Y a unos y a otros los seducía, los corrompía, y los juntaba en una especie de solidaridad del vicio la vida que hacían, «poniéndose el mundo por montera», según la frase predilecta de Emma, y viviendo alegres, siempre mezclados en conciertos, en jiras campestres, en banquetes a puerta cerrada.

Leopoldo Alas ‘Clarín’, ‘Su único hijo’

Don Quijote mató a los héroes. O, mejor dicho: a los héroes los mataron los malos intérpretes del Quijote, junto a los profesores tontainas que desde la escuela nos dicen que todos tenemos que ser tan patanes como el ingenioso hidalgo, y que ojalá todos fuéramos tan nobles y soñadores y tan locos. Pues acabaríamos todos lesionados, molidos a palos y absolutamente indefensos en el mundo. Pero la sombra de estos malos intérpretes y esos bobalicones profesores es alargada, y el caballero de la triste figura es el gallardo modelo, sublime ideal del protagonista moderno: el chalado, el soñador, el tonto pero honesto, el inadaptado pero bueno, el loco pero… héroe de los antihéroes. Su estela abre camino a la impotencia de los inermes protagonistas de Kafka, al irracionalismo histérico de los de Dostoievski, a los buscadores etéreos de Hesse o, por citar a algún ‘clásico moderno’, a la pasiva melancolía onírica de los de Cărtărescu.

Nos identificamos con el antihéroe porque anhelamos que un pavo poetice sobre nuestra propia miseria.

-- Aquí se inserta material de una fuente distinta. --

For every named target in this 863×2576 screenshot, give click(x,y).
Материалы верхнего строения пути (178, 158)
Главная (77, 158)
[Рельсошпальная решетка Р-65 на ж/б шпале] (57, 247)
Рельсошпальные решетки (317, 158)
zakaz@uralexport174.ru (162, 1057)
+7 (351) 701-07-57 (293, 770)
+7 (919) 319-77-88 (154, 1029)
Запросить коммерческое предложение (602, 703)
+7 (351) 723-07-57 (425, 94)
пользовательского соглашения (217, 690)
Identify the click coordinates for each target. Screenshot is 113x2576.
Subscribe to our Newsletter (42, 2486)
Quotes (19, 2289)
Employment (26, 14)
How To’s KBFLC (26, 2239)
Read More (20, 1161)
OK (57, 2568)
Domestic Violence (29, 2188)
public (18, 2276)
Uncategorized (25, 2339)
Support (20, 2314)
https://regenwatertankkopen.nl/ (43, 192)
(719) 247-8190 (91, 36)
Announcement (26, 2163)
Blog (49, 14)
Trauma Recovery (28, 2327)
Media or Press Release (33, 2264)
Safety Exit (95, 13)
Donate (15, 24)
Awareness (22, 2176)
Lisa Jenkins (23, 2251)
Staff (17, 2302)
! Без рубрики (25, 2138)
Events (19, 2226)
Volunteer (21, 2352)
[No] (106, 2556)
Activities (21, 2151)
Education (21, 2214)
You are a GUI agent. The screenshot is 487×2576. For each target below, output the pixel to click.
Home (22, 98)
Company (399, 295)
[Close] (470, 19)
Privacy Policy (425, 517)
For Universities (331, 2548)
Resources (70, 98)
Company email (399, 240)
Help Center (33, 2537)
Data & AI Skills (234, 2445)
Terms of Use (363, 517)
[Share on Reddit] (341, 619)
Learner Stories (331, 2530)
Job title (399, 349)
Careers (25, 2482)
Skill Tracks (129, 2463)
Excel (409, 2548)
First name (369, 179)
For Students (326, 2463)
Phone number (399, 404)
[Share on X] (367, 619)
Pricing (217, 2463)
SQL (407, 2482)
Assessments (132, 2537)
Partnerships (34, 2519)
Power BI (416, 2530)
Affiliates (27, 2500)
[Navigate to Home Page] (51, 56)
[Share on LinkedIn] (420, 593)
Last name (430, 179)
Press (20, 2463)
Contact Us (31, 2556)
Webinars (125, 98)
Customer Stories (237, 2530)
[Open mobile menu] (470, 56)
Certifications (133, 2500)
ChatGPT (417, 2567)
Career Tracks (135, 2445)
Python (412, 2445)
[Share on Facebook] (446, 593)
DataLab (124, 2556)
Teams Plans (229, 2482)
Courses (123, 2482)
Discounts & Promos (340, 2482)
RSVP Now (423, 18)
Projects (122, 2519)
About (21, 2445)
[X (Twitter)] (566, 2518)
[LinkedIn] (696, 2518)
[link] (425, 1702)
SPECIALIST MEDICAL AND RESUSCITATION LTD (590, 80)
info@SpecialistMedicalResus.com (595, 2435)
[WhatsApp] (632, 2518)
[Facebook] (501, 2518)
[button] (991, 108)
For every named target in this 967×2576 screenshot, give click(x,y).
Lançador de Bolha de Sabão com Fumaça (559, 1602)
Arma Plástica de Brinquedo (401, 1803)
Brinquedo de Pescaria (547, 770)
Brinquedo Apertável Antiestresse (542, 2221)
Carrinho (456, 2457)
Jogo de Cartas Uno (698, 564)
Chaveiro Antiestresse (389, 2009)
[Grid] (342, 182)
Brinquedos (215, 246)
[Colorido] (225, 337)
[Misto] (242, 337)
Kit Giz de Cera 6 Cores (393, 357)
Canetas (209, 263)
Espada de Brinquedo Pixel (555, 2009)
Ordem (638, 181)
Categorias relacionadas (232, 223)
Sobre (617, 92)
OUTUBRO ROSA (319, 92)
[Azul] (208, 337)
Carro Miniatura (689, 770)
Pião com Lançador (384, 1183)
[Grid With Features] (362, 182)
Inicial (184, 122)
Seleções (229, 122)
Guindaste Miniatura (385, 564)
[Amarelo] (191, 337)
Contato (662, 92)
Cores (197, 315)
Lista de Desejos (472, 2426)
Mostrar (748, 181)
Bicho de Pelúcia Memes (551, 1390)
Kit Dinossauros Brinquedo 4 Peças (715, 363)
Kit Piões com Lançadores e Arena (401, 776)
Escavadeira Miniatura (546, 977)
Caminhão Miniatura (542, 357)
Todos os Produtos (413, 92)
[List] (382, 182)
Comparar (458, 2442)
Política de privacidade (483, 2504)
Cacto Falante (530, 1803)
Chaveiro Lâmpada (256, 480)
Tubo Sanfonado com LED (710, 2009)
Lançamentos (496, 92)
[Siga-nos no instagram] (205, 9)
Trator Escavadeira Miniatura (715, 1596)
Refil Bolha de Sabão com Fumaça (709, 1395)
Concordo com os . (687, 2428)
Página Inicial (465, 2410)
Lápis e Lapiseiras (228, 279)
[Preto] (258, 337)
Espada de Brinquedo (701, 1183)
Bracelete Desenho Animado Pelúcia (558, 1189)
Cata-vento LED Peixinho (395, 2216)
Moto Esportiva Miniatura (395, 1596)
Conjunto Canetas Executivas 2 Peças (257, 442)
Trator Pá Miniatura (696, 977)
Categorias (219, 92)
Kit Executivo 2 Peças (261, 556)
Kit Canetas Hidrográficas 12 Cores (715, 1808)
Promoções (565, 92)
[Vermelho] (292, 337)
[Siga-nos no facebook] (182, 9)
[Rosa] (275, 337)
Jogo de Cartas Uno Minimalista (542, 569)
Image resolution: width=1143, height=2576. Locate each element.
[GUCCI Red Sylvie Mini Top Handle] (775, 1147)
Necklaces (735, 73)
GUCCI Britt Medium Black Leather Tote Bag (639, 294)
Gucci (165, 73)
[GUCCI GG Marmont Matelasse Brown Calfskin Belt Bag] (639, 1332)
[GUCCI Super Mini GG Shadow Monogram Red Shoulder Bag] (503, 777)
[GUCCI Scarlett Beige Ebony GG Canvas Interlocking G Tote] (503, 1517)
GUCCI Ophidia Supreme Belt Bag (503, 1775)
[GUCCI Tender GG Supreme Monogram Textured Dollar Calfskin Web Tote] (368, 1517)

El hablar bonito legitima lo feo. Estamos tan precarizados que necesitamos maquillar literariamente nuestra incapacidad. Nos sentimos tan débiles que demonizamos el vigor y la fuerza. Hoy el Cid sería un ‘machirulo’; Beowulf, un ‘heterobásico’; Aquiles, un ‘tonto de gimnasio’; Héctor, un ‘marido casposo y fachilla’. Estamos de acuerdo, cómo no, en que estos brutazos no tendrían mucha cabida en la sociedad de hoy; pero lo que me asombra es el entusiasmo que despiertan, literariamente, sus contrapartes: los personajillos de triste figura que hablan mucho, y muy bien, de su ruina interior, pero que, fuera de sus palabras, en el mundo de la materia, no hacen más que quejarse y confundir bajar a comprar el pan con tener que luchar por el pan de cada día. No tienen nada por lo que luchar, porque toda lucha los confunde y los agota. Pero hablan de la guerra interior, de los abismos ignotos y de la existencia humana como si de verdad les estuviera lloviendo fuego sobre la espalda. Un tipo como Cioran, tan estimado por muchos, se pasó la vida quejándose; y eso que vivía de las becas universitarias para hacer una tesis que no hizo. En fin. Que se queje el repartidor de Nacex al que tienen estresado perdido con los paquetes, vale. El autónomo al punto de la quiebra, vale. Pero que se quejen estos personajillos, y que encima se les aplauda…. En fin. El mundo siempre necesitará parlanchines de la desidia. Heraldos de la derrota. Retóricos de la paranoia.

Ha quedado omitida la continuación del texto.